The looting happened during a street takeover, where drivers locked an intersection so they could do "donuts," according to authorities. "On August 15, 2022, around 12:40 a.m., a street takeover initiated at the intersection of Figueroa Street and El Segundo Boulevard," the LAPD said in a statement. "Motorists flooded the intersection and blocked traffic with their vehicles from all directions to create a 'pit' in the middle of the intersection. During the incident, spectators exited their vehicles and watched as motorists recklessly drove in a maneuver known as 'doing donuts.' The maneuver involves purposely losing tire traction while driving in a circular motion and continuing to accelerate. This results in a series of skid marks left on the pavement."

A Crime Of Opportunity?

"Flash Mob" of Looters in LA store.

"The spectators then formed a 'flash mob' of looters and rushed a nearby 7-Eleven located at the northwest corner of Figueroa Street and El Segundo Boulevard," the LAPD statement continued. "Video surveillance from the store showed the looters fanning out across the store and grabbing all the snacks, drinks, cigarettes, lotto tickets, and other merchandise. Looters also vandalized the store and threw merchandise at employees. The looters then exited the store to the surrounding parking lots and streets, and quickly dispersed before police arrived. The term 'flash mob' was first used to describe a large public gathering at which people perform an unusual or seemingly random act and then disperse, typically organized by means of the internet or social media. In the latest cases, however, 'flash mobs' have turned from fun spontaneous events to opportunistic criminal occurrences."

Los Angeles Crime Wave

"Flash Mob" of Looters in LA store.

This recent incident in the 7-Eleven is just the latest in a wave of looting and robberies in Los Angeles, with many crimes happening in broad daylight. According to LAPD data, violent crimes are up 60%. "Over the course of this year, the Department has experienced an increase in robberies taking place in various communities in the City of Los Angeles," the LAPD said in a press release. "Most concerning is that there has been an increase in the levels of violence used during these robberies and the frequency in which a firearm was used. During the Board of Police Commission meeting on March 22, 2022, Chief Moore discussed citywide robbery statistics, crime prevention techniques, situational awareness, and mitigation."

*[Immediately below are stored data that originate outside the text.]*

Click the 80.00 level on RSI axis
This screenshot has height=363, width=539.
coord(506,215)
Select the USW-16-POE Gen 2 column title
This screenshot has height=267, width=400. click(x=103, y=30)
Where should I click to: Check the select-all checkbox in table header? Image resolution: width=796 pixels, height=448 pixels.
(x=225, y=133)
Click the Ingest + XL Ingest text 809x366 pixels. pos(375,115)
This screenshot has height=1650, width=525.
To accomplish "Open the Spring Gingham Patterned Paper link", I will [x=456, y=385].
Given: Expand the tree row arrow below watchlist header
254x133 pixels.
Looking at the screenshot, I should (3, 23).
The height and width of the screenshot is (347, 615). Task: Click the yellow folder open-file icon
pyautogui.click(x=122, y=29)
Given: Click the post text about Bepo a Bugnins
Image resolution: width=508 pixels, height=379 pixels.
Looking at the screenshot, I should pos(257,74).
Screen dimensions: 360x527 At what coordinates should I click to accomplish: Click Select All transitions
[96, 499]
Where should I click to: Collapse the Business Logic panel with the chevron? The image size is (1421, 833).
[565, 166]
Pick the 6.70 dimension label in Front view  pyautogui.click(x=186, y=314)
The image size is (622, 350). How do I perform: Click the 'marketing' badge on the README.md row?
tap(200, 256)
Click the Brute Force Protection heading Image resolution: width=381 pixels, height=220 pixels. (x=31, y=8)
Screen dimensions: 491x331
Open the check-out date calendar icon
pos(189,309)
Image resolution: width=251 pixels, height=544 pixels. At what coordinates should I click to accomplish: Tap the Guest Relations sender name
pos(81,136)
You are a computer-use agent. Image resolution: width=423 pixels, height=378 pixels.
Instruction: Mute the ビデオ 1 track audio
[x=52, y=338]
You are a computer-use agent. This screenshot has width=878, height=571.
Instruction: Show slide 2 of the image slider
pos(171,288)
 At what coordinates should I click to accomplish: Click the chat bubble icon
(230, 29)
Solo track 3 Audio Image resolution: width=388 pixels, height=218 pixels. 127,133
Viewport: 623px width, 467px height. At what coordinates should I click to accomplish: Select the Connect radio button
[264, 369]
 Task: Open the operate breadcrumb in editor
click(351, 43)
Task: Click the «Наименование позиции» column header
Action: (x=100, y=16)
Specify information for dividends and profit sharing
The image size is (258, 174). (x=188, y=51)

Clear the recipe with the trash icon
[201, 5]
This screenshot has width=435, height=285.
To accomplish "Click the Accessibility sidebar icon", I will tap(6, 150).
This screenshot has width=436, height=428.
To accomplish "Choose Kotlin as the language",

Number of Prisoners Goes Down, Crime Goes Up

"Flash Mob" of Looters in LA store.

One of the reasons for the looting wave could be Californian Law. Under Proposition 47 (a referendum passed by California voters in 2014), shoplifting less than $950 is considered a misdemeanor (it used to be $400).

"In 2011, our prisons were bursting at the seams, and California was ranked either first or second behind Texas as having the highest per capita incarceration rate of any state in the country," says Charis Kubrin, professor of criminology, law and society at the University of California, Irvine. "It was so bad that the Supreme Court stepped in and told us we needed to reduce our prison population by 33,000 individuals. So the goal of Prop 47 was to limit our prison population, to reduce the number of people that we send to state prisons. Prop 47 has achieved that goal while not causing crime rates to go up."

"Enough Is Enough"

"Flash Mob" of Looters in LA store.

California assemblyman Rudy Salas has introduced a bill to lower the amount a suspect can steal back to $400, for a felony charge. "Enough is enough, we need to fight back against the criminals who are stealing from our communities," the Democratic assemblyman said, according to the Daily Mail. "We have seen the unintended consequences of Prop 47's weakening of our theft laws and I believe California voters are ready to make their voices heard on this issue again."